Across the street is a new outpost of 5411 Empanadas, a South American-inspired food truck-turned empire with brick and mortar outposts in Lincoln Park and Bucktown. This pocket-sized shop peddles pockets of Argentine dumplings filled with the likes of Malbec beef, bacon-date-goat cheese, ham and cheese, BBQ chicken, and chorizo and potato. 

The most ambitious endeavor on Division is Taus Authentic, a sprawling restaurant presided over by esteemed chef Michael Taus. In the former Prasino space, Taus offers an eclectic, creative menu designed to exhibit Taus' penchant for modernity and artful cookery. The menu is wholly unique, featuring ingredients utilized in unexpected interpretations and presentations, like poached shrimp speckled with puffed brown rice, lobster with oxtail ravioli, summer melon salad with fried tofu, a seared foie "club sandwich" with jalapeno pickles, and vanilla panna cotta with huckleberry-black pepper coulis. 


Wixter Market
Wixter Market. Credit: Galdones Photography

Towards the western edge of Division, on the opposite side of Damen, there's even more fresh excitement to be had. And speaking of fresh, let's talk about Wixter Market, a bold new market that specializes in fish and seafood frozen at the peak of freshness. The bright shop is really the only outlet in town where the public can casually peruse for sushi-grade, restaurant-quality seafood products for home use, featuring everything from tuna to hirame. Check out the impressive arsenal of tinned fish as well, like octopus, spiced calamari, and smoked sardines. 
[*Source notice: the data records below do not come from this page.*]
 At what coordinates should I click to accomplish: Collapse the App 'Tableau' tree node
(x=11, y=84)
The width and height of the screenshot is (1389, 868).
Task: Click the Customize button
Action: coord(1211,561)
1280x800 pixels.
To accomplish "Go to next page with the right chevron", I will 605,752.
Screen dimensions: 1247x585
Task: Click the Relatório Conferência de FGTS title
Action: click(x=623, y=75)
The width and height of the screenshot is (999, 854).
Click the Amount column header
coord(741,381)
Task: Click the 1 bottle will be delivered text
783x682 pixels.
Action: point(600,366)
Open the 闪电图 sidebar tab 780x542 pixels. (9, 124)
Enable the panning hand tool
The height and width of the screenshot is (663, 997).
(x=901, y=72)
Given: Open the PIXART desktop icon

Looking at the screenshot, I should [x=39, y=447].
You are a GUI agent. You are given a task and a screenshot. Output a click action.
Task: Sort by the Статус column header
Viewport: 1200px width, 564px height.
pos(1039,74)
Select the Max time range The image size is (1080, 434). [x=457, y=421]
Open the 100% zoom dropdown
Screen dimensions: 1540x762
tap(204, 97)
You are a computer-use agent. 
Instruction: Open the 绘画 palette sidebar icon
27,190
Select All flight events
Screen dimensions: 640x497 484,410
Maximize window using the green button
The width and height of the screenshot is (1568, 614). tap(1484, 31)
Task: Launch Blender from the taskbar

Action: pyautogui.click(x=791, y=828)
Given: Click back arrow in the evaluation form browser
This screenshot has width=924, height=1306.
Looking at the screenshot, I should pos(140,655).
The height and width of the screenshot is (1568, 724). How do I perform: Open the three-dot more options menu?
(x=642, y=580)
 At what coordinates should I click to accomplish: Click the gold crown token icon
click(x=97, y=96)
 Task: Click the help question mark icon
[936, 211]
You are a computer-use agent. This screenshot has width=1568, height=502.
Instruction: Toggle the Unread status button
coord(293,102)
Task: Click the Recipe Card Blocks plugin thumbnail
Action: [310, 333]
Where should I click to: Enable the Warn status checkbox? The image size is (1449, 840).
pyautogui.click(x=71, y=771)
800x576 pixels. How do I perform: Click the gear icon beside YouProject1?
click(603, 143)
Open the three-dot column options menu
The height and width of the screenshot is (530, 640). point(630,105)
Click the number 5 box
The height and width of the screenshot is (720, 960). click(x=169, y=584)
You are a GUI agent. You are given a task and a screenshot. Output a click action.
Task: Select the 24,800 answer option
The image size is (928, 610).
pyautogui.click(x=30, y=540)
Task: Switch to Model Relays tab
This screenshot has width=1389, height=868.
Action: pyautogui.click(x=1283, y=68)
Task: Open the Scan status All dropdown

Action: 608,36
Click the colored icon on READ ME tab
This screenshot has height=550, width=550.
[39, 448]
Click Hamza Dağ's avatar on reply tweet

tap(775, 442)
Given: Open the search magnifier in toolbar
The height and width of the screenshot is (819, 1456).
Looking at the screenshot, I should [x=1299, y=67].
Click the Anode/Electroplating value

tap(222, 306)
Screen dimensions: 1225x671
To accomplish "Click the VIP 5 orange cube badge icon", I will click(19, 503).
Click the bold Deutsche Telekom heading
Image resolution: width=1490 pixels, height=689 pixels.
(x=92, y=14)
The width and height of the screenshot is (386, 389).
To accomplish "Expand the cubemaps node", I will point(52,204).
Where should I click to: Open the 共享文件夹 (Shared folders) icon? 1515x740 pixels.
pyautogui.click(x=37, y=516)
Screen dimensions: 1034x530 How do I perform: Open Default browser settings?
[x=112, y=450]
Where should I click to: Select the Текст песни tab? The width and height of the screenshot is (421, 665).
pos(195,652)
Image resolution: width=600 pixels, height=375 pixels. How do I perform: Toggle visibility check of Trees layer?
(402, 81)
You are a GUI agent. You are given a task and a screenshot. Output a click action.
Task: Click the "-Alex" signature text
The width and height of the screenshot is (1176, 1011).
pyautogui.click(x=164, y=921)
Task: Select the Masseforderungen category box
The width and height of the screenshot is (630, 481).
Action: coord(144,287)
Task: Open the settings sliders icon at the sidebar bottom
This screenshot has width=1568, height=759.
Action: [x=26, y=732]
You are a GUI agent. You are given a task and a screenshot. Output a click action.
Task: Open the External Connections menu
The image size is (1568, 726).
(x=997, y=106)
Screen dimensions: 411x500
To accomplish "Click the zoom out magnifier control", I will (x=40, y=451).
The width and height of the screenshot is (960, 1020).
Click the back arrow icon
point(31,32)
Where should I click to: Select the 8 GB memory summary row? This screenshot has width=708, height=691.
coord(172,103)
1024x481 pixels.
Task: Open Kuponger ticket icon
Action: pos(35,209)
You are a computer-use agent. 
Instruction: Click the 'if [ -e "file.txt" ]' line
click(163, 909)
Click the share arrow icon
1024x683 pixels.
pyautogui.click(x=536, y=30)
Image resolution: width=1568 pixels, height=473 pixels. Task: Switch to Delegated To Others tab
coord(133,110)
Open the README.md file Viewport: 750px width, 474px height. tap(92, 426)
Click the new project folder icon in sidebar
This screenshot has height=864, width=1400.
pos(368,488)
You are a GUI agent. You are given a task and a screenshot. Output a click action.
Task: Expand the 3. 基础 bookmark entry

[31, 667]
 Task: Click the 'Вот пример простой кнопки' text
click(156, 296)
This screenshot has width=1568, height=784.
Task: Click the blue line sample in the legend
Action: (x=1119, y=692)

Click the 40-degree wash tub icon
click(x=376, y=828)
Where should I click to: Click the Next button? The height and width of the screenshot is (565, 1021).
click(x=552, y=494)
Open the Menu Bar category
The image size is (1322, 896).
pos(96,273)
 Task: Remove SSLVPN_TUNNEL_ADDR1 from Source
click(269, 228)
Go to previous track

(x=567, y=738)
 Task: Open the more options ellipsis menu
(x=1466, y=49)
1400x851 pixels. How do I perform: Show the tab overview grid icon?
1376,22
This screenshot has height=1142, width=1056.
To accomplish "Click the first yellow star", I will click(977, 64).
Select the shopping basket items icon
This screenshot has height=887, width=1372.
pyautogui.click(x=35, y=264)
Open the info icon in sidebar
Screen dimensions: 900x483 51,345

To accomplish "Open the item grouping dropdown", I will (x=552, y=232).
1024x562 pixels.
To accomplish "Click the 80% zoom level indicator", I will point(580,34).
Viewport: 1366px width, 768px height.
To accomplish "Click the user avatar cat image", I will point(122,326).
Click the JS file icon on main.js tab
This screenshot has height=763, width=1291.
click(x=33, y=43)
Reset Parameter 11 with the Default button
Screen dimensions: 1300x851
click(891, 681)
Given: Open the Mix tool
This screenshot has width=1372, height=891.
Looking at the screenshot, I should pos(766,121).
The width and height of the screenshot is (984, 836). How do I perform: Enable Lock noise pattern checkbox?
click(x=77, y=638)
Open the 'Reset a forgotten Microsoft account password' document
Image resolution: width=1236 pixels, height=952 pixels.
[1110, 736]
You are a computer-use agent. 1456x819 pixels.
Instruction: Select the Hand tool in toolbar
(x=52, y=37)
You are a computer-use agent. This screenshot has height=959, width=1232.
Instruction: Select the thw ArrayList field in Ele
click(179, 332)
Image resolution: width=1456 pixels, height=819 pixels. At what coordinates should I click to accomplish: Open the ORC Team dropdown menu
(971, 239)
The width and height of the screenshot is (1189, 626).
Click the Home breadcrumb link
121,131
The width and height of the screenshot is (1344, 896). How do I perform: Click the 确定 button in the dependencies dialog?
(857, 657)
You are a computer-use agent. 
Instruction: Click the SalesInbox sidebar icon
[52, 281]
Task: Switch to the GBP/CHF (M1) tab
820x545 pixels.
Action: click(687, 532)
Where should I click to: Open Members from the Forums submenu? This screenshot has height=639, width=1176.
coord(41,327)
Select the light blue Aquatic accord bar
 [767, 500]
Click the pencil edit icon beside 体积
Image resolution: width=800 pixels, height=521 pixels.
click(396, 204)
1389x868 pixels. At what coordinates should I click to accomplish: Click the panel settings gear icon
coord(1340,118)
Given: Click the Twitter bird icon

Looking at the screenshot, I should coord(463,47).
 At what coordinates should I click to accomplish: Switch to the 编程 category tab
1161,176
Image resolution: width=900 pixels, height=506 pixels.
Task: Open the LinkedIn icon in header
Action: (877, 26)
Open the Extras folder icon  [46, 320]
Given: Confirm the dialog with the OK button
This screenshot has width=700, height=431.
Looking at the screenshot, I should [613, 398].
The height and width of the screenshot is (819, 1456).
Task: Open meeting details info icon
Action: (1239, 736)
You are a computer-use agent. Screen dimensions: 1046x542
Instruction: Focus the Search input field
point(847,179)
One of the coolest newcomers to Division is Pub Royale, an inspired entry from the impressive Heisler Hospitality collective (Sportsman's Club, Trenchermen, Revel Room, etc.). This lively new bar features drinks and food inspired by Anglo-Indian culture, aka the omnipresence of Indian cuisine in London. This translates to rum-splashed mango lassis, lamb dumplings, salt cod samosas, eggplant curry, and Hamm's spiked with hot sauce and spiced salt. There's also quite the array of craft beers on draft, rotating on the regular. 

With another new bar entry on the way from Heisler Hospitality and an outpost of the West Loop's hyper-popular Parlor Pizza Bar, plus venerable staples like Takito Kitchen, Caffe Streets, and Smoke Daddy, Division is entering a renaissance as the dining and drinking destination it deserves to be.